To think Christianly about the Pilgrims and their 1621 feast, we need to put these fictions aside and recognize the weakness of the historical accounts that promote them. And then we need to reflect on why we study this history anyway. “The past is a foreign country,” L. P. Hartley once wrote; “they do things differently there.” That’s certainly the case with the Puritans and their Separatist brand of Protestant Christianity. Present-day Christians share the same faith, but they do not practice it in the same way. Both the similarities and the differences play a role in how we interpret and practice our religion.

For McKenzie, one of the key things that contemporary American Christians can learn from the Pilgrims is that “we are pilgrims too.” He writes: “to know we are pilgrims is to understand our identity and, by extension, where our ultimate hope lies…American Christians over the years have been tempted to confuse patriotism and piety, confounding our national identity as citizens of the United States with our spiritual identity in Christ…We should thank God daily for the blessings he has showered on our country, but to know we are pilgrims is to understand that our hope of ‘survival, success, and salvation’ rests solely on our belong to Christ, not on our identity as Americans.”

Amen, and thank God!

Now, would someone please pass me another helping of mashed potatoes?

P.S. If you found my review helpful, please vote “Yes” on my Amazon.com review page.

P.P.S. InterVarsity Press posted this funny little video about the “first Thanksgiving,” based on McKenzie’s reconstruction of it.

3 thoughts on “Review of ‘The First Thanksgiving’ by Robert Tracy McKenzie

  1. I’m getting a bit weary of this. Every Thanksgiving, Christmas and Easter out comes these pseudo-experts who seek to enlighten us by telling us that it didn’t happen or couldn’t happen or shouldn’t have happened the way those other pseudo-experts taught us how it all came down. It’s getting to the point where you don’t know who to believe. (sigh)

    I have concluded that it’s kinda like Thanksgiving dinner with roast turkey, dressing, potatoes, gravy, cranberry sauce, deviled eggs (angel eggs for the evangelicals), scalloped corn, sweet rolls, apple salad, pumpkin pie and hot cider. Take your pick and phooey on the experts!

    1. Here in its entirety is the only extant contemporary account of the 1621 ceased:

      “Our harvest being gotten in, our governor sent four men on fowling, that so we might after a special manner rejoice together after we had gathered the fruit of our labors. They four in one day killed as much fowl as, with a little help beside, served the company almost a week. At which time, among other recreations, we exercised our arms, many of the Indians coming amongst us, and among the rest their greatest king Massasoit, with some ninety men, whom for three days we entertained and feasted, and they went out and killed five deer, which they brought to the plantation and bestowed upon our governor, and upon the captain, and others. And although it be not always so plentiful as it was at this time with us, yet by the goodness of God, we are so far from want that we often wish you partakers of our plenty.”

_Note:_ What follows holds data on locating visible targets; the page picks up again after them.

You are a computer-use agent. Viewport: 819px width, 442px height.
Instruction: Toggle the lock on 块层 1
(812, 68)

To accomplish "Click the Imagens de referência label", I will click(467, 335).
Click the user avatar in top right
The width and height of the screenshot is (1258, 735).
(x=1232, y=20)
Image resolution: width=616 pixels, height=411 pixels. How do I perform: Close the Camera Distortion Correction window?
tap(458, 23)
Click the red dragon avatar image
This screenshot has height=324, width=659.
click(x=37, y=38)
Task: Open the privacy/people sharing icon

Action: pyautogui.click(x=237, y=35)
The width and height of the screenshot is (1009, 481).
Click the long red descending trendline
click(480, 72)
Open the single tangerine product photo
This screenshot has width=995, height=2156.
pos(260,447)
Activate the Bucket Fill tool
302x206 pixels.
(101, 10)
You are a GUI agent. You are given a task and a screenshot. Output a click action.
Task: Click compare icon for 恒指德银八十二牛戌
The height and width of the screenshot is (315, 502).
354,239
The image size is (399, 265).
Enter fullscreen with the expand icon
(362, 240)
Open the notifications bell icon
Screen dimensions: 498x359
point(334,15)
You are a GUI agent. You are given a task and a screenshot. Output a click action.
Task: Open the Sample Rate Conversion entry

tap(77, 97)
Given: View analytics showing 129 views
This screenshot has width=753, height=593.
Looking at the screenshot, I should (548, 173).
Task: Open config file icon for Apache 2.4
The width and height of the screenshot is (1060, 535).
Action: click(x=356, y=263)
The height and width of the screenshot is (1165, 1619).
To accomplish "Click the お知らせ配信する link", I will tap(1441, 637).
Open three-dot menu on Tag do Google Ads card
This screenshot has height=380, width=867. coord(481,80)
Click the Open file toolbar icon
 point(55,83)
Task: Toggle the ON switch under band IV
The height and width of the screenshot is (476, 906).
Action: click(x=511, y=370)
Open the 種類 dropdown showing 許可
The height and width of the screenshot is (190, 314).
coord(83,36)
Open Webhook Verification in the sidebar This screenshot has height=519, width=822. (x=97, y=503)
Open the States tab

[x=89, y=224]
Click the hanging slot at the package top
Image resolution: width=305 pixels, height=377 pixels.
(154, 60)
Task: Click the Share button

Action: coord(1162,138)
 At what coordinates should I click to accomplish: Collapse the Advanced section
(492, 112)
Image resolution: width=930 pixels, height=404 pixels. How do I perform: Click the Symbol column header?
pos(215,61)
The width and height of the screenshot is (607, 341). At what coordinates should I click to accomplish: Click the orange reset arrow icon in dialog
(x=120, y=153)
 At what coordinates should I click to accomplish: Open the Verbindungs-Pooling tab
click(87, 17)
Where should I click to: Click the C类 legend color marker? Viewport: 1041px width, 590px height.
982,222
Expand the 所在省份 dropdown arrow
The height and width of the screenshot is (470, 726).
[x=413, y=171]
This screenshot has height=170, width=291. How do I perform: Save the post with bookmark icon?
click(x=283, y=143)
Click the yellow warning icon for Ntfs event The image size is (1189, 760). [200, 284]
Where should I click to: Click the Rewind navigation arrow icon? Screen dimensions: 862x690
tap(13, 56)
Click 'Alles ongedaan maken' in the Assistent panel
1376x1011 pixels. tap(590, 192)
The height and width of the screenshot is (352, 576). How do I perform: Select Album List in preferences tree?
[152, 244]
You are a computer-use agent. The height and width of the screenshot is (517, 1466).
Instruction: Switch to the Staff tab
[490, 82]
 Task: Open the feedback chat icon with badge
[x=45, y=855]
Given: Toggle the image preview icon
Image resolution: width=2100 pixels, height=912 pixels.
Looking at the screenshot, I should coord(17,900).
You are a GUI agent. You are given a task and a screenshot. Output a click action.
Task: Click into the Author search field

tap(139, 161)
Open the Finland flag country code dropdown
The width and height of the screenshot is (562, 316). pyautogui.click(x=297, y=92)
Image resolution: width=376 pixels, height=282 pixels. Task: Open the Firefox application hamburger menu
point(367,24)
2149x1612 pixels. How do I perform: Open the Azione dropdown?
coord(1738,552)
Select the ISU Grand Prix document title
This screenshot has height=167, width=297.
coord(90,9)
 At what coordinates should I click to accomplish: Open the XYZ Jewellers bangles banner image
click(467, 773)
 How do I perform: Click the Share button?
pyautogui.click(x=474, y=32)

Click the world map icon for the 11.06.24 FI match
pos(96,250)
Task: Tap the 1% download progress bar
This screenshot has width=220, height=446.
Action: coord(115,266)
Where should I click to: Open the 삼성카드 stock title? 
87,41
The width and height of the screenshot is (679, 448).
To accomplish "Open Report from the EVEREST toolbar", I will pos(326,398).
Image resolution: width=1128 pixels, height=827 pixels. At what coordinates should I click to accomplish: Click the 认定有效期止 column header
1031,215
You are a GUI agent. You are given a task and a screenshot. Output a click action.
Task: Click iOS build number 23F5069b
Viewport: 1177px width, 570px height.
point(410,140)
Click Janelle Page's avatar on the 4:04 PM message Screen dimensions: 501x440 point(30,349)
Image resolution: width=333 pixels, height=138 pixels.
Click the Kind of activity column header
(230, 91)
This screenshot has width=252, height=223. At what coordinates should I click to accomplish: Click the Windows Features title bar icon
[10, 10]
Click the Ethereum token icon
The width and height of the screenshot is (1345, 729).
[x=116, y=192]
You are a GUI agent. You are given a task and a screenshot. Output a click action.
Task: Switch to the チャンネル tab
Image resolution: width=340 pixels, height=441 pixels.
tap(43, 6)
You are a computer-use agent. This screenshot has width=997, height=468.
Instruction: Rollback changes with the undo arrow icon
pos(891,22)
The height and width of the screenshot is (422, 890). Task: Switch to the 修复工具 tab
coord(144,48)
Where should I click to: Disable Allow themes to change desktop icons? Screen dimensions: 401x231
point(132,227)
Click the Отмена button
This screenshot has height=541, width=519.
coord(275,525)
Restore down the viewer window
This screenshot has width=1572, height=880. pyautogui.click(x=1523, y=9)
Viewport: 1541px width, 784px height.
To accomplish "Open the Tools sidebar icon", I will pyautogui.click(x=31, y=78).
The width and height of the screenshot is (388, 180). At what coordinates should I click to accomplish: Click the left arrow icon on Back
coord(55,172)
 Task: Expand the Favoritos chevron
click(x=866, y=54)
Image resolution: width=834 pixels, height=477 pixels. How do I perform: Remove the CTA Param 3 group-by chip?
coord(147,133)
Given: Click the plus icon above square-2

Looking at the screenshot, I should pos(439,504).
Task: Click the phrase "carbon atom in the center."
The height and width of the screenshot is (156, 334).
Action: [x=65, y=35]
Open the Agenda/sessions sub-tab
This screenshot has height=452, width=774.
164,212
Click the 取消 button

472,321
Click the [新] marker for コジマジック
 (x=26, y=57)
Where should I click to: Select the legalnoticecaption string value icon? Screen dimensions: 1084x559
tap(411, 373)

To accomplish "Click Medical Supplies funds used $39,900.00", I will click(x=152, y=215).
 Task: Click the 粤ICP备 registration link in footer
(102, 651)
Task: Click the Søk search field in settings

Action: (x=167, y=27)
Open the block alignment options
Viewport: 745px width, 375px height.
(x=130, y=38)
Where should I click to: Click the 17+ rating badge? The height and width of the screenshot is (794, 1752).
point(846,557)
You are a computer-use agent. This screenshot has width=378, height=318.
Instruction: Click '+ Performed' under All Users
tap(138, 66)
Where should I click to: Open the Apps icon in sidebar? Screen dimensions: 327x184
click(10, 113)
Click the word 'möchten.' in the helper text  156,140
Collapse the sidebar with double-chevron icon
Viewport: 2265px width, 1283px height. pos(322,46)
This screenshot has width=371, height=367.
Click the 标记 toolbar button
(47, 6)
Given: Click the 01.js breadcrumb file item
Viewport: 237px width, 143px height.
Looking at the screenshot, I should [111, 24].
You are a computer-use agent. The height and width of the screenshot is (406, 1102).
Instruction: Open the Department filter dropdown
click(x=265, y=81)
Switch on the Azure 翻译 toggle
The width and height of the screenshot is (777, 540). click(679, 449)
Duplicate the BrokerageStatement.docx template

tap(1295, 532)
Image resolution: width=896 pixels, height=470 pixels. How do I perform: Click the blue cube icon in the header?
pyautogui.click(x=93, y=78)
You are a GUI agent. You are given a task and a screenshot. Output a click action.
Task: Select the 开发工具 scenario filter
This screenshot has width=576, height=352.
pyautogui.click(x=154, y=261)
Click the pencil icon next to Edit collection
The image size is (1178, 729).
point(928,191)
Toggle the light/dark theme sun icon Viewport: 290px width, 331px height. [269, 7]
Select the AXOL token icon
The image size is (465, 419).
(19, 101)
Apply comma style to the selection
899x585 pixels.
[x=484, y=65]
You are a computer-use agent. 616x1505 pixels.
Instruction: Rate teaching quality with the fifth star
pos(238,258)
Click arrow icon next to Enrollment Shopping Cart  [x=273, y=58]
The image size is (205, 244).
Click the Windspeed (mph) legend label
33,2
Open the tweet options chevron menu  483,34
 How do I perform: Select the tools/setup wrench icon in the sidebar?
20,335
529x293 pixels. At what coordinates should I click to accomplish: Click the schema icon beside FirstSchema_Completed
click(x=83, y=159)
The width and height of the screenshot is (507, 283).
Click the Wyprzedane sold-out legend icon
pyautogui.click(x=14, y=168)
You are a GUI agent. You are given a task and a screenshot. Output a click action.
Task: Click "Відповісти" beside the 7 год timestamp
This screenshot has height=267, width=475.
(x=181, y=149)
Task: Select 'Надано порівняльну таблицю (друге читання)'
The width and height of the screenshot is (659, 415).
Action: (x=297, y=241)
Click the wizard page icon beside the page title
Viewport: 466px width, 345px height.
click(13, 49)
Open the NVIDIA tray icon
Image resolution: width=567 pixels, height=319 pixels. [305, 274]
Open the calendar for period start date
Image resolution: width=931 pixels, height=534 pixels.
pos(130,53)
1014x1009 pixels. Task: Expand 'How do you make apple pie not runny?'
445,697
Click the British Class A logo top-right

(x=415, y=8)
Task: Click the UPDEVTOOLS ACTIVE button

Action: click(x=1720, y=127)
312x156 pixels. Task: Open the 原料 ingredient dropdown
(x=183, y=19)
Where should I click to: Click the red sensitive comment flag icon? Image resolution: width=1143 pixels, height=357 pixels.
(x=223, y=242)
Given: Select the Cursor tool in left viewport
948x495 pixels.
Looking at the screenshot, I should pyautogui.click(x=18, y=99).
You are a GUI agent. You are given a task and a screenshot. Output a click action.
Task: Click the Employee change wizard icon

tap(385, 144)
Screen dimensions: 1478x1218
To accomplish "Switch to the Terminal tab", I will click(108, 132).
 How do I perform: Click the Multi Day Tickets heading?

      On that slender reed have been built all subsequent accounts of the “first Thanksgiving.”

      1. Yes, I have that same extant statement in my files. But, now let us compare this “only extant account” with McKenzie’s account. If, indeed, this is “the only extant account” of the 1621 feast, then, it appears that Mckenzie has taken huge liberties of imagination with his assertions, as follows:

        (1) “It [the feast] PROBABLY didn’t occure in November.” But, on the other hand, it might have.
        (2) “It wasn’t eaten indoors.” The extant account doesn’t claim it was.
        (3) “It didn’t include turkey” (but MIGHT have included turnips and eel). NOTE: The extant account claims they hunted for “fowl” (who can prove it wasn’t turkey?)
        (4) The Wampanoags “just showed up uninvited.” The extant account would seem to indicate that when 90 ‘First Americans’ showed up for the feast there was enough food prepared to feed them all. At least many of them must have been pre-invited.

        I could take issue with many other of McKensie’s assertions, e.g., Christians making “idols” out of the pilgrims, but I’ll leave it with these few examples of his personal cogitations.